From a statistical point of view, sparse and unbalanced data induced some difficulties. Indeed it was not possible to include the clinical form in our selection model procedure because the statistical procedure implemented by SAS did not provide valid estimates due to computational difficulties. These statistical difficulties were solved by implementing ad hoc approaches. Other statistical approaches which require some specific theoretical developments are possible and could be proposed in future studies. To complete our statistical analysis, the pseudo-R2 proposed by Mc Fadden [28] was calculated: 74% of data variability was explained by the selected model, highlighting its good fitness and its explanatory power.

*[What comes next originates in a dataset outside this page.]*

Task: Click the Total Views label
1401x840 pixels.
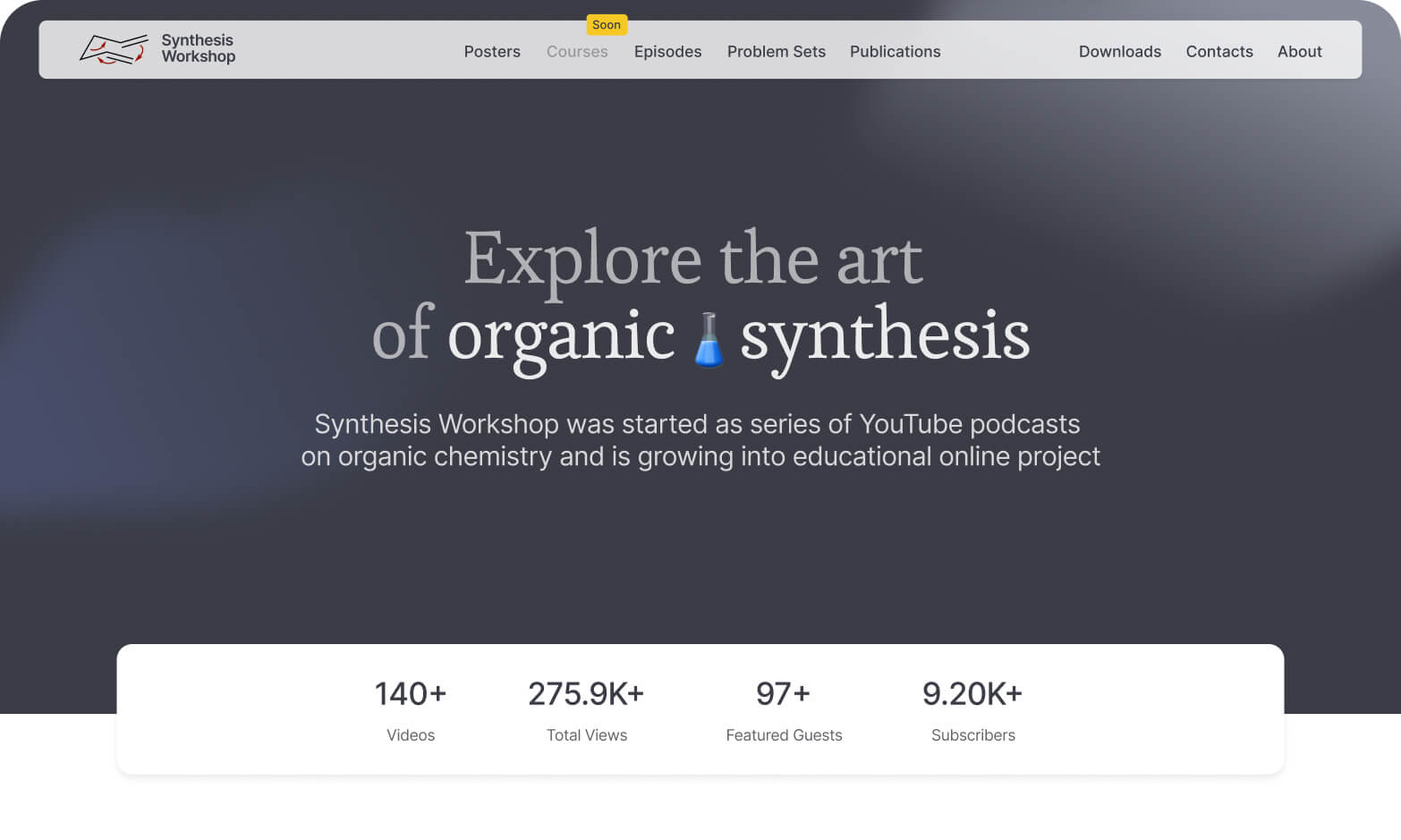Action: click(x=586, y=735)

One limitation of the study could be the use of a self-assessment severity scoring by patients from L2 and L3 who could not be seen by the clinicians involved in the study. Nevertheless, all diagnoses were unequivocally determined by the expert board. In addition, our study did not provide an estimation of the prevalence of the entire ichthyosis population. This could be achieved in the future by the creation of well-designed register involving also private physicians.

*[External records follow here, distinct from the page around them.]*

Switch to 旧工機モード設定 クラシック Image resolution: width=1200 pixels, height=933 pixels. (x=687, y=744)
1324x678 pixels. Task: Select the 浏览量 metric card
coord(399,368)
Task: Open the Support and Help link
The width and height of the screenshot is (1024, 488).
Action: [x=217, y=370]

In the literature, only a few studies have specifically focused on ichthyosis’s prevalence. Earliest studies were conducted outside Europe (Saudi Arabia and Tunisia) and concluded to prevalence which seems different than European one because of a high level of consanguinity [912]. In Europe, two recent Spanish studies have dealt with ichthyosis prevalence [13, 14]. Contrary to our study, only ARCI were concerned. The first one found a prevalence of ARCI consistent with ours, although slightly higher (8.2/M) but the method used for estimation was not clearly described [13]. The second one was an epidemiological study (144 patients) that used the same capture-recapture method [14]. ARCI’s prevalence was almost identical to ours, with a similar proportion of LI/CIE/minor variants: 7.2/M (CI 95% [5.7 – 9.7]; 62.5/30.6/7%) for the Spanish estimation vs. 7/M (CI 95% [5.7 – 9.2]; 64/28/8%) for our study. In addition, estimates of ARCI’s prevalence in the Spanish population depended on the age group (the younger the age group, the higher the prevalence) with an ARCI’s prevalence of 16.2/M (CI 95% [13.3 – 23.0]) for the patients younger than 10 years. This age effect was also found in our estimates (23/M (95% CI [19–31]) for patients younger than 15 years old (12.1/M (95% CI [10.2 – 16.5]) when only considering ARCI). In the United States, incidence of ichthyosis during the first year of life (excluding common forms which are not diagnosed at birth) was estimated to 6.7 per 100.000 from large administrative claims databases [15].

With regards to keratinopathic ichthyosis, a recent Japan survey had estimated the number of patients to 55 (CI 95% [35 – 75]) which corresponds to a lower prevalence (0.44/M (CI 95% [0.28 – 0.59])) than ours. Nevertheless, Japanese patients seen only in Dermatology departments were concerned [16]. With regard to XLI, some studies had concluded to a substantial prevalence, possibly excessive, that ranges from 1 case per 10 000 to 1 case per 2 000 males (large ratio of 5:1), depending on the study population and the method of assessment [2932]. Our XLI prevalence was lower. It is therefore difficult to conclude formally about the real prevalence of XLI. Our prevalence may be underestimated and could mostly concern patients who are suffering from moderate to very severe forms. Mild forms of XLI are probably less bothersome and these patients may not consult a hospital or be members of patient’s association or social network. This is in accordance with the small number of patients (n = 73) diagnosed as XLI during the 10 past years in France using enzymatic blood test (personal data provided by the only French diagnosis centre).

Conclusion

This is the first French epidemiological study on ichthyosis. It focused on ichthyoses with significant impact on QOL, usually followed in hospital and for which medical, social or research progresses are needed. The obtained results constitute an essential basis for properly sizing the necessary health measures such as access to molecular diagnosis or design of clinical studies, especially in the domain of therapeutics in which there is a true lack.